100 Years_solo game development project

“He really had been through death, but he had returned because he could not bear the solitude.”

—Gabriel García Márquez

This Summer, I was told by my school therapist that I might have mild depression. Although it is quite common among teens in their twenties, my heart was still shaken by a sense of loneliness and other unspeakable feelings. I spent quite a long time sorting emotions, but my attempt to find the root cause of my anxiety was fruitless. Life can suddenly feel too hard out of nowhere. For the first time, I paused my life in the real sense. To fill the emptiness, I tried everything, socializing, gaming, watching movies, and even picking up a half-read book just because its name includes the word solitude, and I thought it might have the answer I needed. Not surprisingly, one book cannot fix life problems, but I resonated greatly with the story. Suddenly dispersed dots were connected in my head, and I decided to make a game telling a story about perplexity. 

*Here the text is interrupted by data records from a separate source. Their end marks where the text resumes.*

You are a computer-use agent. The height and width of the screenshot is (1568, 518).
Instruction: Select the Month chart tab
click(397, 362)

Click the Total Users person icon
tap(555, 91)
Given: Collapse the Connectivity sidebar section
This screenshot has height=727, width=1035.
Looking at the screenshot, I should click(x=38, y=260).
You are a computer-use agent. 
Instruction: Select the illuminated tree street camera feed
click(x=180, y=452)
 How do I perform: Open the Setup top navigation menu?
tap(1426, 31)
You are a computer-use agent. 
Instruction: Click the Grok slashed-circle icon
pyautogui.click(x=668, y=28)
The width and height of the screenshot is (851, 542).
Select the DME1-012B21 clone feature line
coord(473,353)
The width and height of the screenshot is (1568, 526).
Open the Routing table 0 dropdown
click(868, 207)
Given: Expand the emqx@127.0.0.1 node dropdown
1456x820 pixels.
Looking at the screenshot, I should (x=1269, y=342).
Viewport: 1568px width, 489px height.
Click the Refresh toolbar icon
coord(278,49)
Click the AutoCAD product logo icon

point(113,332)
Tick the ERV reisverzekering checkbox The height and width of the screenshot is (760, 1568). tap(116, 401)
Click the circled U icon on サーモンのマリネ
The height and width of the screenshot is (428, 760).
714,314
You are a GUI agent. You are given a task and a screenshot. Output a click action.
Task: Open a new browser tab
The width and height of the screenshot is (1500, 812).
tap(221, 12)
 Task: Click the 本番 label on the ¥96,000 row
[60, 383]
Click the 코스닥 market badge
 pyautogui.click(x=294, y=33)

Our generations live in an era of information fragmentation. We are constantly threatened by the uncontrollable future, bad world news, and this crushing sense of powerlessness. Through this game, I shared a rather bitter interlude of my life with my peers to gain the courage to move forward. And also through this game, my peers opened up to me. We exchanged our stories of miseries, various but similar. We comforted one another, saying it is okay to stop sometimes. After months of isolation in the pandemic, I once again saw the rare, precious power one can grant each other through connections and stories. I have never been more sure about the role of games or other interactive media than I am at this moment: to communicate and to sympathize.